CORTE DI CASSAZIONE – Sentenza 04 maggio 2018, n. 10770
Licenziamento – Indennità sostitutiva della reintegrazione – Risarcimento del danno
Fatti di causa e ragioni della decisione
1. Con sentenza in data 31 agosto 2012 la Corte di Appello di Napoli, decidendo sugli appelli riuniti proposti da C.D. e da I.M. s.p.a. (già E. s.p.a.), ha rigettato l’opposizione proposta dalla E. s.p.a., divenuta I.M. s.p.a., ed ha confermato il rigetto dell’opposizione all’esecuzione nel secondo giudizio.
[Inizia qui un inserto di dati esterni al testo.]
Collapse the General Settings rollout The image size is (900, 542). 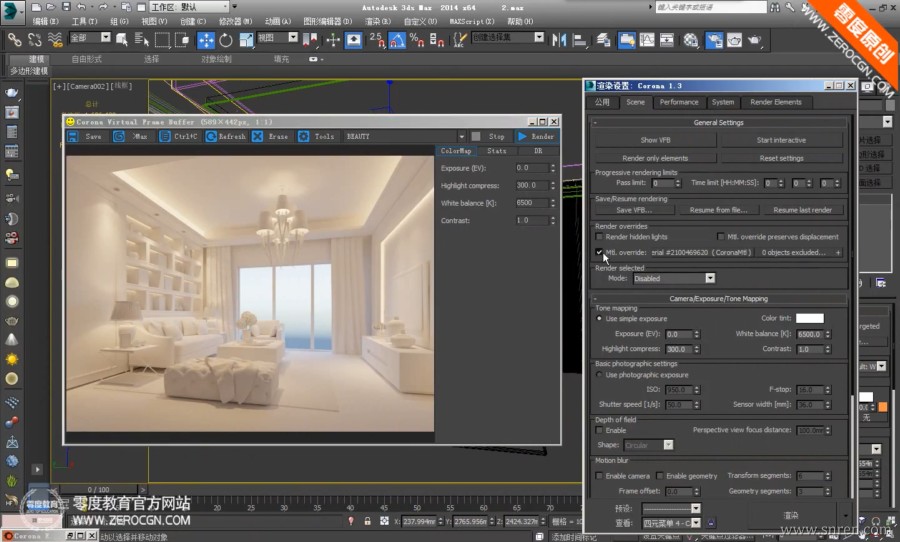coord(718,122)
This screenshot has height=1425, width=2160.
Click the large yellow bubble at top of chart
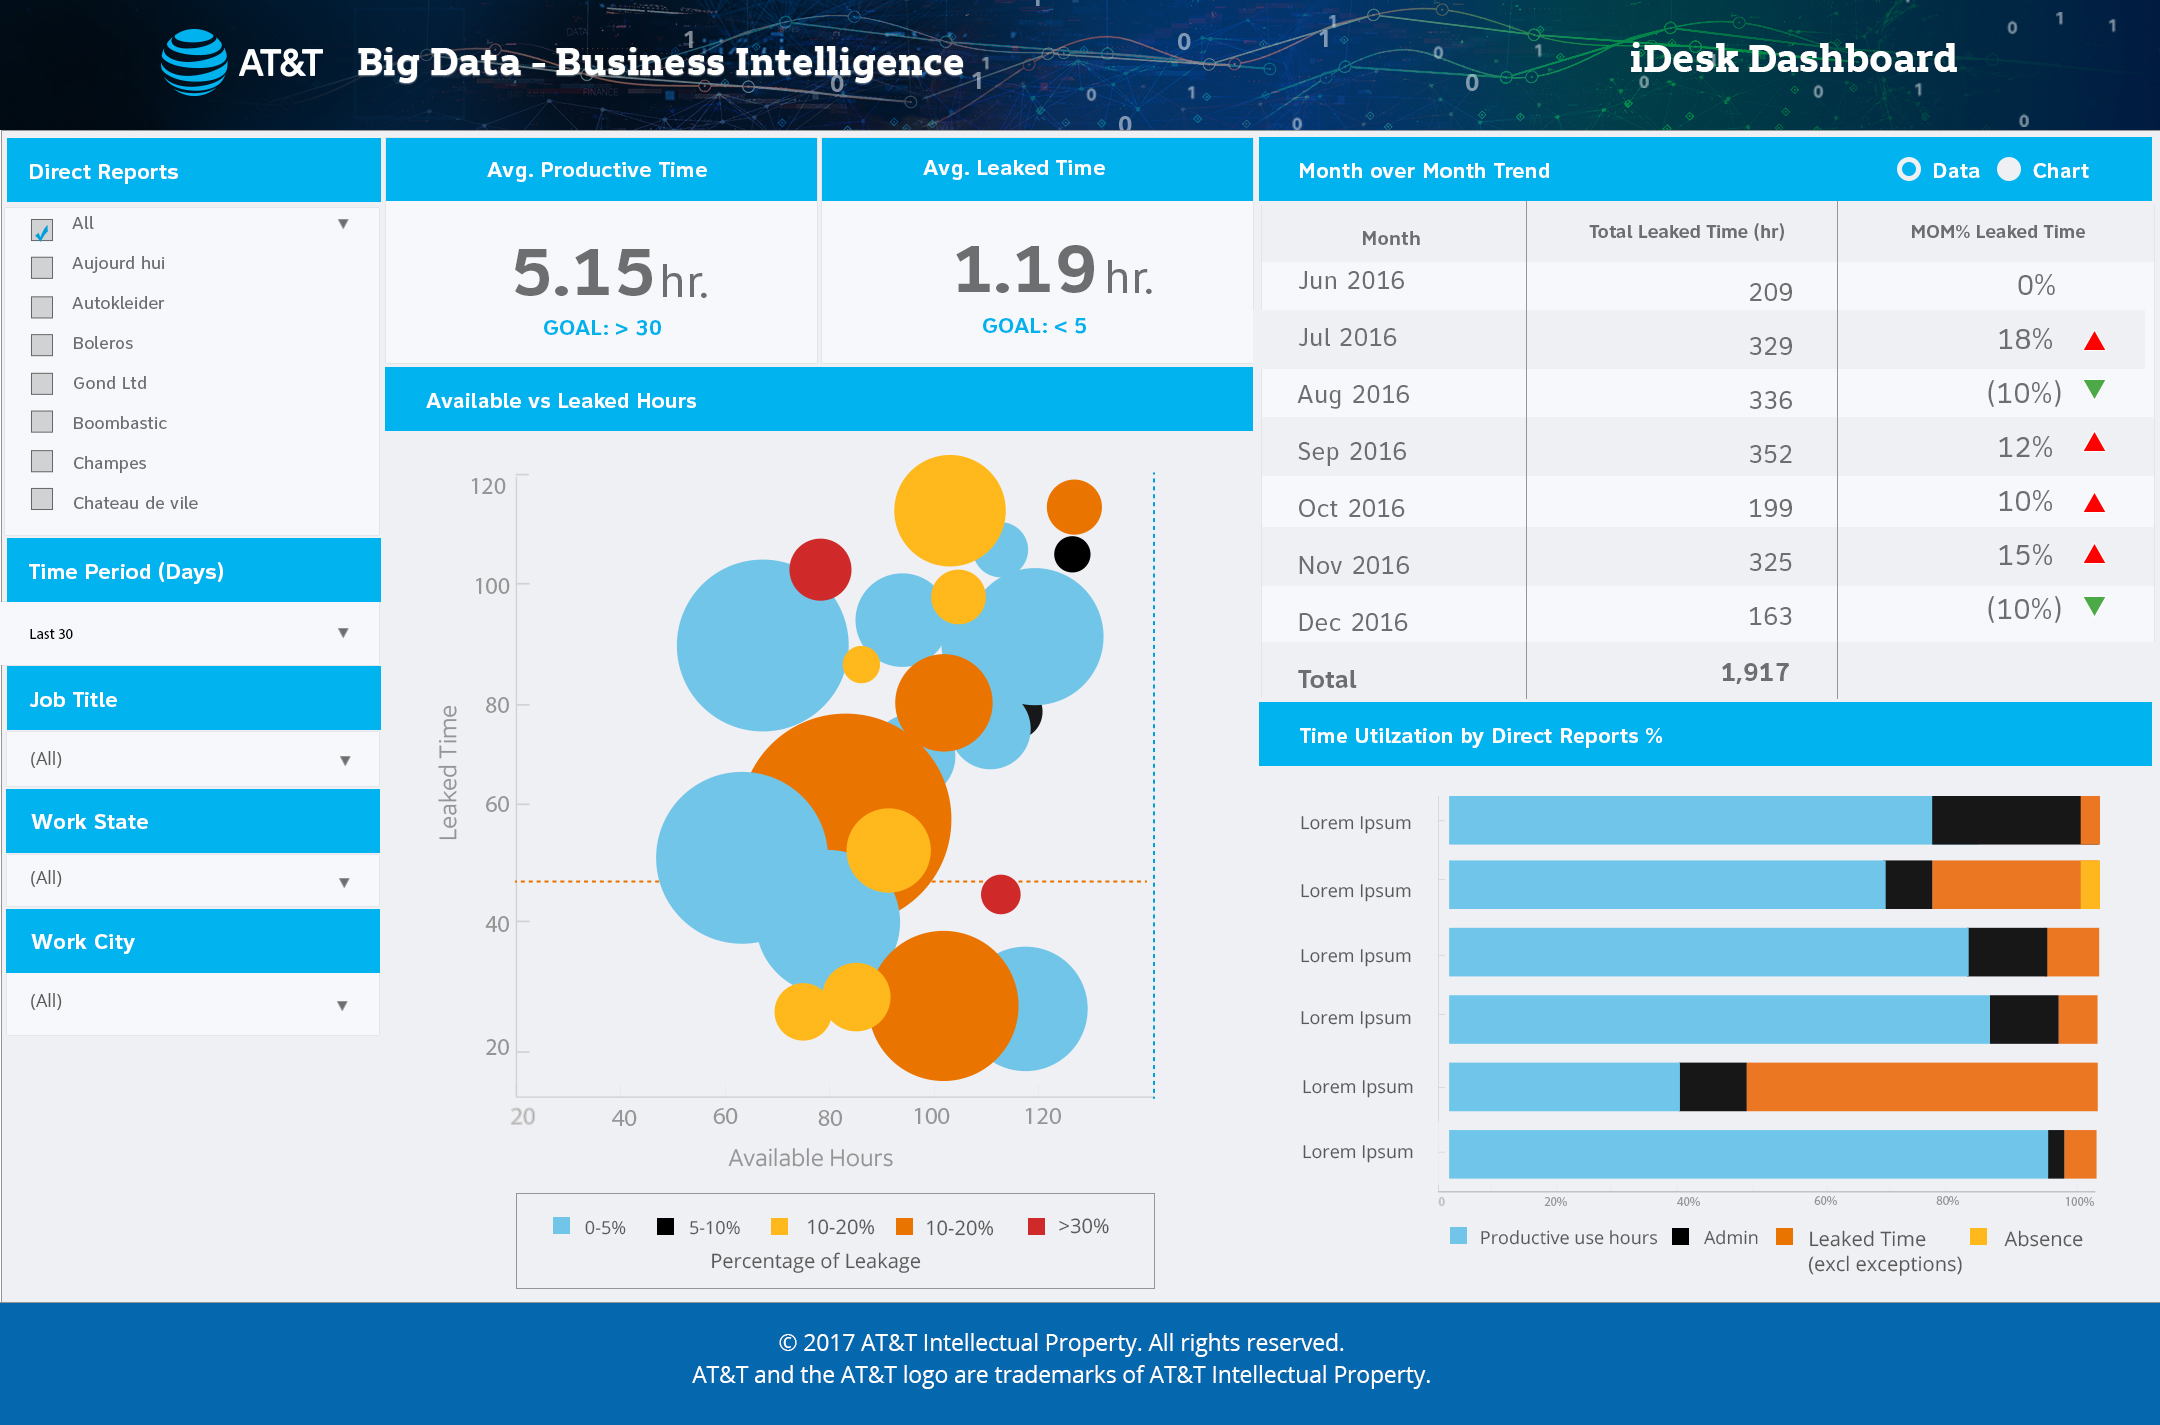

Con riguardo alla procedura esecutiva introdotta per ottenere il pagamento delle retribuzioni relative al periodo 1.6.1998-31.5.1999 la Corte territoriale ha accertato che la sentenza azionata era quella di primo grado che aveva accertato l’illegittimità del provvedimento espulsivo e condannato la società a reintegrare il lavoratore ed a corrispondergli le retribuzioni attinenti all’arco temporale intercorrente tra il licenziamento e l’effettiva reintegrazione del dipendente. Il giudice di secondo grado, infatti, ha accertato che la sentenza di primo grado in questione era azionabile atteso che in appello era stata riformata solo con riguardo al riconoscimento della rivalutazione monetaria e degli interessi legali sulle retribuzioni spettanti dal licenziamento alla reintegrazione e che non era applicabile al caso concreto il principio che per effetto della cassazione della sentenza di appello non rivive la sentenza di primo grado, atteso che la sentenza sull’an debeatur non era stata incisa dalla sentenza di appello che anzi per quella parte l’aveva confermata.
Con riguardo alla questione comune ad entrambi i ricorsi – vale a dire al momento risolutivo del rapporto in caso di esercizio dell’opzione prevista dall’art. 18 comma 5 della legge n. 300 del 1970 – la Corte territoriale ha ritenuto che il rapporto si protraesse fino alla data dell’effettivo versamento dell’indennità sostitutiva della reintegrazione (nello specifico avvenuto l’11 marzo 2002) sicché fino a quel momento permaneva l’obbligo di risarcire il danno.
Avverso tale sentenza ha proposto ricorso I.M. s.p.a. (già E. s.p.a.) con tre motivi. C.D., pur ritualmente evocato in giudizio è rimasto intimato.
In prossimità dell’udienza odierna la società I.M. s.p.a. ha depositato verbale di conciliazione in data 7 maggio 2014 dal quale si evince che le parti hanno concordemente definito ogni questione connessa al rapporto di lavoro tra loro intercorso.
Conseguentemente l’odierna ricorrente ha chiesto che si dia atto dell’avvenuta cessazione della materia del contendere con compensazione delle spese del giudizio di legittimità.
Tanto premesso osserva il Collegio che con il verbale di conciliazione depositato le parti hanno convenuto di definire ogni controversia tra loro pendente e tra queste anche quella oggetto del presente giudizio (v. verbale di conciliazione pag. 9 punto 5).
Ne consegue che deve essere dichiarata cessata la materia del contendere tra le parti.
Quanto alle spese del presente giudizio va dato atto che le parti ne hanno già disposto nel verbale di conciliazione al punto 11 sicché il Collegio è esentato dal pronunciare.
P.Q.M.
Dichiara cessata la materia del contendere.